All pupils to be placed by weekend, says education dept

Shortages of schools has also been a challenge and, according to the department, the province is in need of 200 new schools.

The Gauteng education department aims to have cleared the backlog of unplaced pupils registered online by the end of this week. The department has come under fire from some parents who blamed the delays on the new online application system.

Yesterday, department spokesperson Oupa Bodibe said that as of Friday last week the number of unplaced pupils stood at 35 800.

“The situation might have changed as officials were working around the clock on Friday, helping parents manually. “We hope that, come the end of this week, all those who applied online would have been assisted,” Bodibe said.

He said another problem was that some parents who did not even apply for places for their children had turned up at the department’s offices. But Bodibe was confident in the online system, saying it had helped the department meet its objectives.

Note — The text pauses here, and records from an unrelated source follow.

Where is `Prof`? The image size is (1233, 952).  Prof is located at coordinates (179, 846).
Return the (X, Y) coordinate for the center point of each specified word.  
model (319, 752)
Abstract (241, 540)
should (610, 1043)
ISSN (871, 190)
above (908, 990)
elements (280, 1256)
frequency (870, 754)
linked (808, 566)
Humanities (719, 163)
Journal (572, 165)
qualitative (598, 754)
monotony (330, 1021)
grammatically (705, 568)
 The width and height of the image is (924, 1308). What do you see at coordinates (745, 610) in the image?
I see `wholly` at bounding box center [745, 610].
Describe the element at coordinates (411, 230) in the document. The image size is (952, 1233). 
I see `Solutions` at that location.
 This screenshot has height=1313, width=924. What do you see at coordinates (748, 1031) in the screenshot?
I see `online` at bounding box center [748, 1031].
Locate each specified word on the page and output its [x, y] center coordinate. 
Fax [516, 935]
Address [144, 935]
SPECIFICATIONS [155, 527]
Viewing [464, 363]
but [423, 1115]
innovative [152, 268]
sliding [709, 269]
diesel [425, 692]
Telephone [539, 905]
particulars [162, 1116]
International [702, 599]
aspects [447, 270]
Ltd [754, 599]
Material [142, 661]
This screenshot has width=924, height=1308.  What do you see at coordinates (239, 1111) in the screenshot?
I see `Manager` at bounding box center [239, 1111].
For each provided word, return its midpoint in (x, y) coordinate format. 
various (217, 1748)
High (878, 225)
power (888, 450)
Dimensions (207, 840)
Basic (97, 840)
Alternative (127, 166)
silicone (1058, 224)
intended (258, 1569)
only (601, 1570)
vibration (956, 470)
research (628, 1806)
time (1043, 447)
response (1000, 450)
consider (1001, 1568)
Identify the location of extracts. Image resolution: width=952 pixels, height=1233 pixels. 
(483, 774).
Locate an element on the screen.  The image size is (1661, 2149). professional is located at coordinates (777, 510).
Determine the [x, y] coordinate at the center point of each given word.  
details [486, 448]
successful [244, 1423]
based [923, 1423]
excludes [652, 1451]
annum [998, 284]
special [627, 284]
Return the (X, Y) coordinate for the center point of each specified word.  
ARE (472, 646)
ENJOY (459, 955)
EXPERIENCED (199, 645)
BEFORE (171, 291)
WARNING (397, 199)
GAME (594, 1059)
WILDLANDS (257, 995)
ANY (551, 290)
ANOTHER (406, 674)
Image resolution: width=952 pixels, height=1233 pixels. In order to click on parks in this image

“I’m sure there are parents who applied for space for their children online who can attest to the fact that they did not have to stand in long queues.

“The other good thing about the system is that it has been accurate in terms of keeping up to date, as opposed to the manual system which makes it difficult,” Bodibe said.

Shortages of schools has also been a challenge and, according to Bodibe, the province is in need of 200 new schools.

“The process of building a new school can take up to 18 months and we have been building 18 per annum,” he said. Bodibe said a catch-up programme will be developed to assist the late-placed pupils where needed.

Meanwhile, during the first day of the new school year last week, several challenges were also experienced in parts of Limpopo where some schools did not have stationery or textbooks. The provincial education department said all learning materials would be delivered in due course.

On the issue of textbooks, spokesperson Naledzani Rasila said only “top-up” books were needed because some pupils had not returned their textbooks from last year.